Former Derbyshire Police employee celebrates Christmas with family after being diagnosed with dementia
A former Derbyshire Police employee celebrated Christmas with family in a care home after he was diagnosed with early-onset dementia three years ago.
Ian Burton, a former soldi er and a technical support worker for Derbyshire Police, has lived at Barrowhill Hall care home in Rocester for the last three years and although the family can’t spend the day as they used to, his wife Wendy says the home always makes the day as special for them as they can.
She said: “Christmas was always a big affair in our house. We would have bucks fizz and croissants in the morning and then we’d open presents with our three daughters, Emma, Rachel and Sophie.
“Ian would always put a lot of energy into playing with them and their new toys. We’d all go for a walk with the dogs and then spend the afternoon watching telly. It was lovely.”
But the last Christmas Ian had at home was a very different experience. Diagnosed with behavioural variant fronto-temporal dementia at the age of 50, three years in his symptoms had become more pronounced.
Wendy said: “He wanted to walk all the time and we couldn’t keep him indoors.
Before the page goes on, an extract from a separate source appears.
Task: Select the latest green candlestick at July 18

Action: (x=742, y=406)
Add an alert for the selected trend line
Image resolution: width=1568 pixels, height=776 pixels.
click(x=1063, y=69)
He was in and out of other people’s houses and the whole experience was very stressful.
“He went to Barrowhill Hall for respite in October 2016 and spent his first Christmas there that year.
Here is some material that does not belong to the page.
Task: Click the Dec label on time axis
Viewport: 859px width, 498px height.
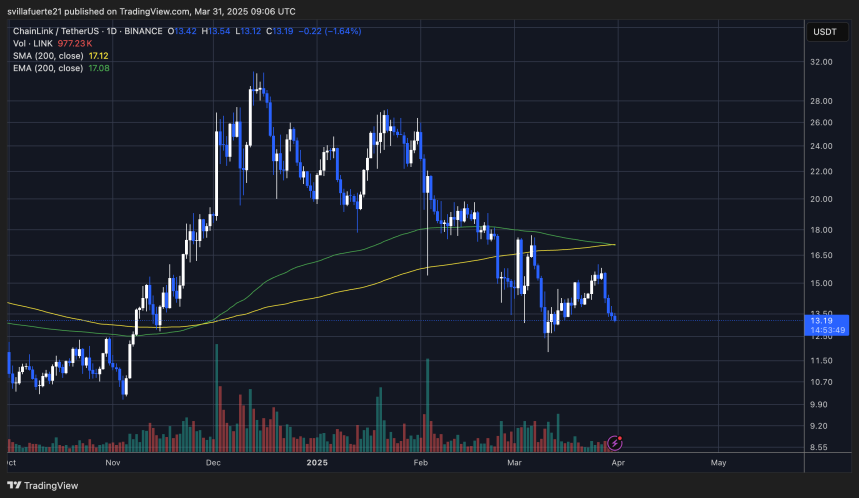Action: point(212,463)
“There was a big space in our house, it was very sad, but much as we missed him it was a relief to know he was safe and well-cared for.”
More than 42,000 people in the UK are estimated to have young onset dementia, a term used to describe dementia that starts before the age of 65.
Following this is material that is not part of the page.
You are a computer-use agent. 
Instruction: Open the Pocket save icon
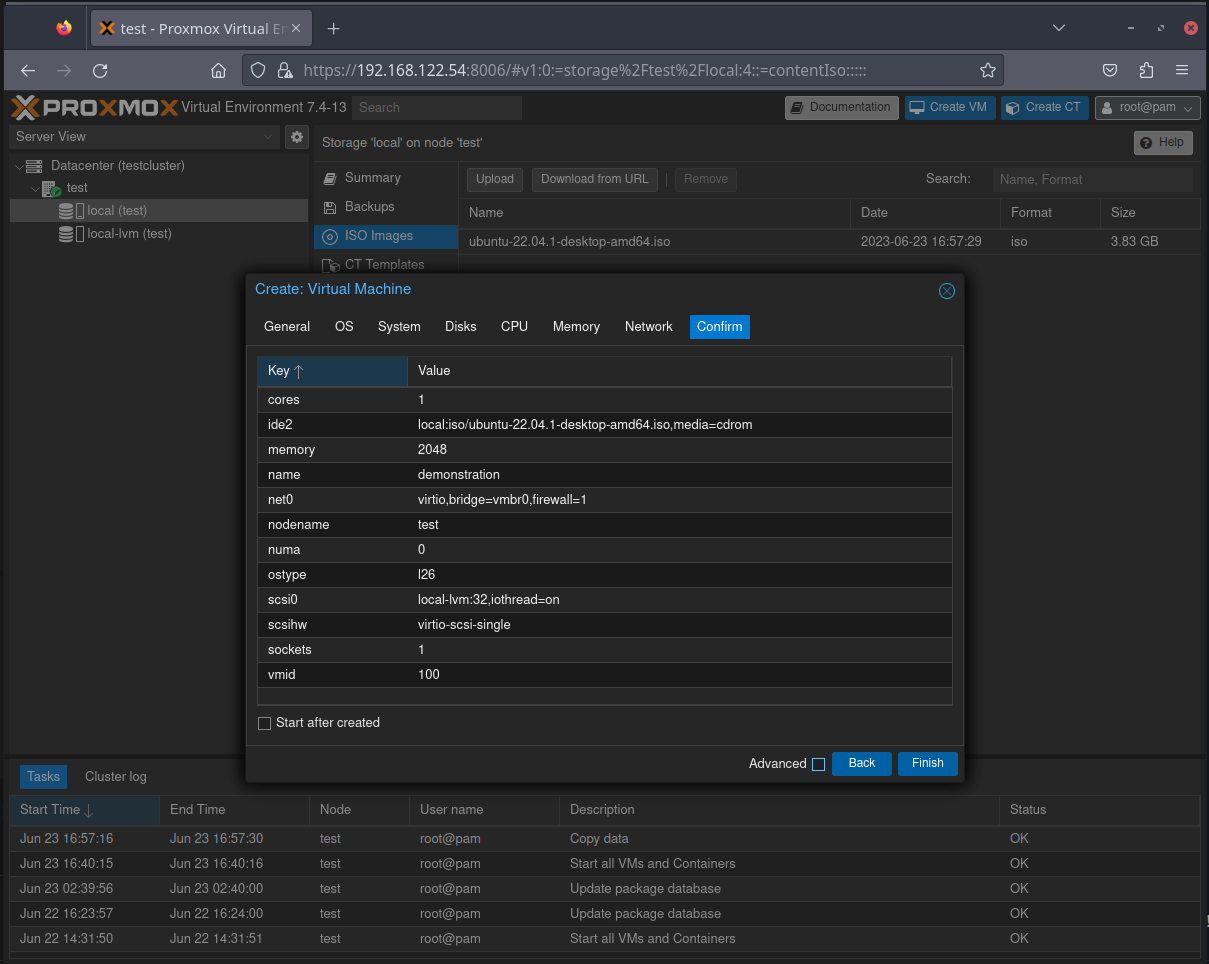(x=1110, y=70)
It is also described as ‘early-onset dementia’ and ‘working-age dementia’.
Ian’s behavioural variant of frontotemporal dementia (bvFTD) affects the parts of the brain responsible for complex thinking, personality and behaviour.
One of the greatest changes it has brought about in him is that he is constantly on the move and Wendy says Barrowhill Hall is ideally suited to his needs.
Wendy added: “We always visit him on Christmas Day and if he decides not to sit with us for long, that’s ok.”